The range runs from the line containing "How do I perform: Click" to the last line of the entries. Copy that range exactly, omitting pictures.

=== Data extracts ===

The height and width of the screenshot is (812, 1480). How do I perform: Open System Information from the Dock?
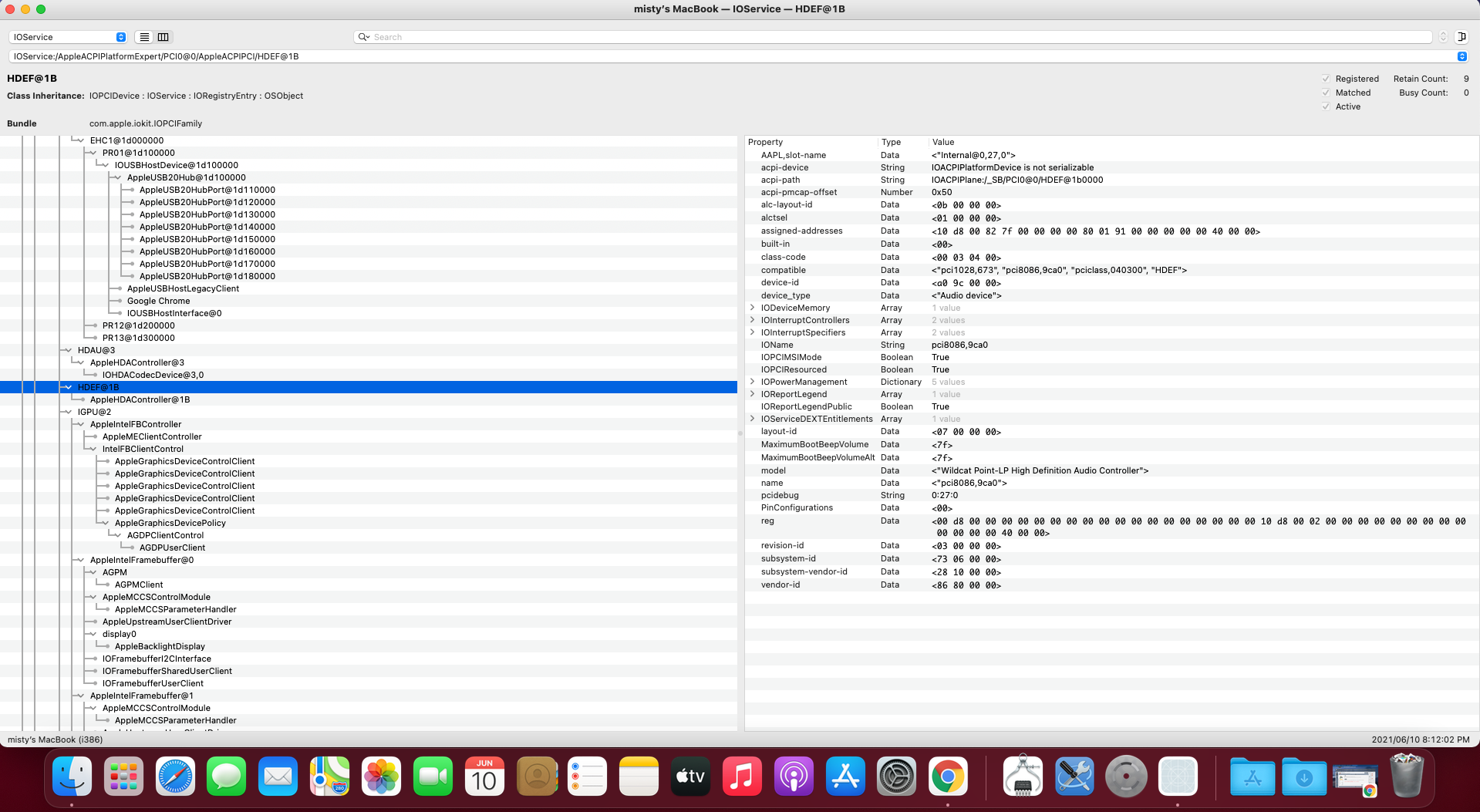(x=1023, y=777)
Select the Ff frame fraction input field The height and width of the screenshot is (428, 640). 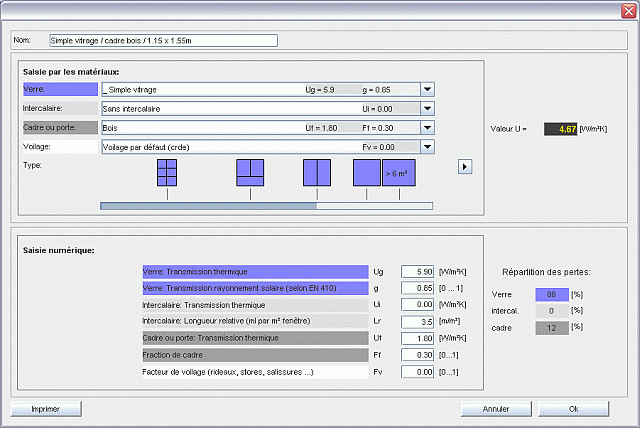415,355
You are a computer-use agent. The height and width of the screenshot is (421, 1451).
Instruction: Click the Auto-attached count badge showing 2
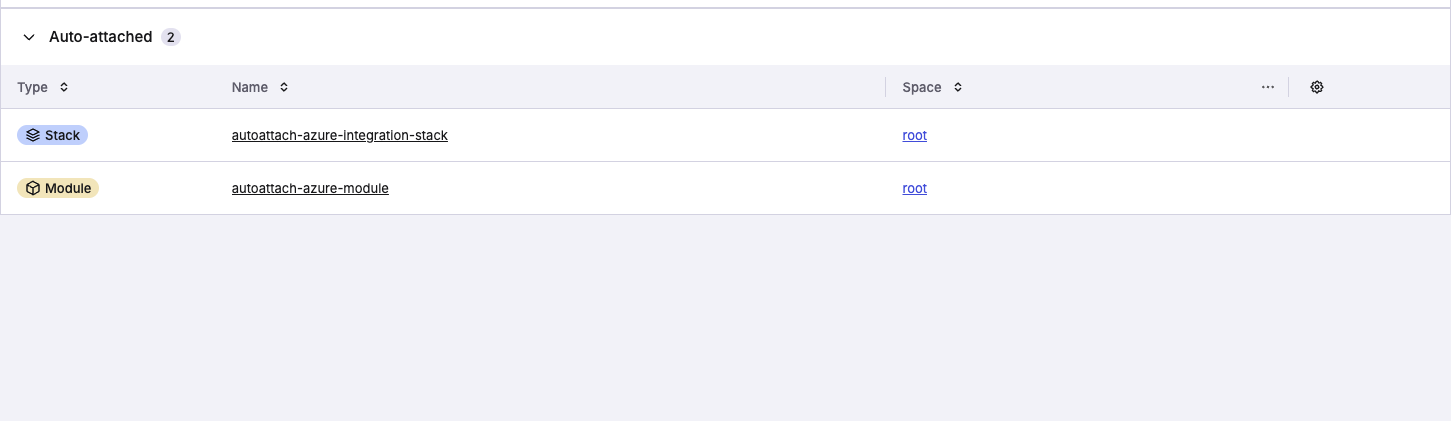(x=171, y=37)
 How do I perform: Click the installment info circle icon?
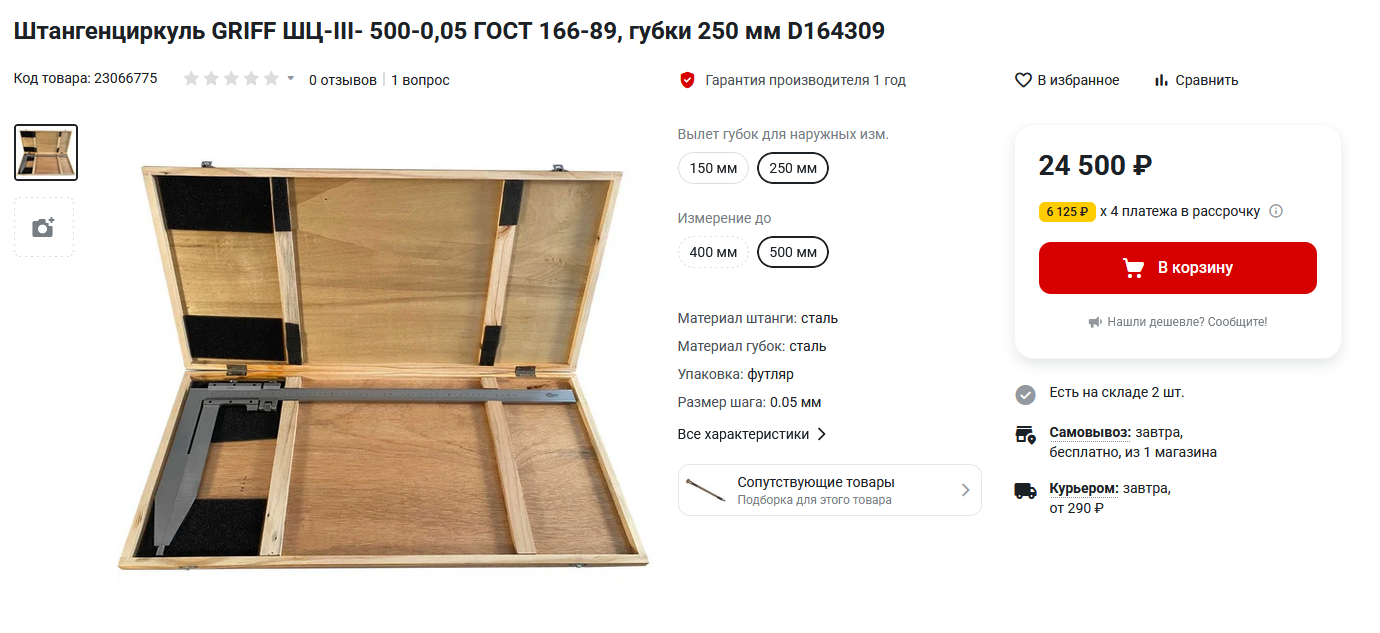(x=1276, y=211)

===

▶ Output below
 How do I perform: Click the installment info circle icon?
(x=1276, y=211)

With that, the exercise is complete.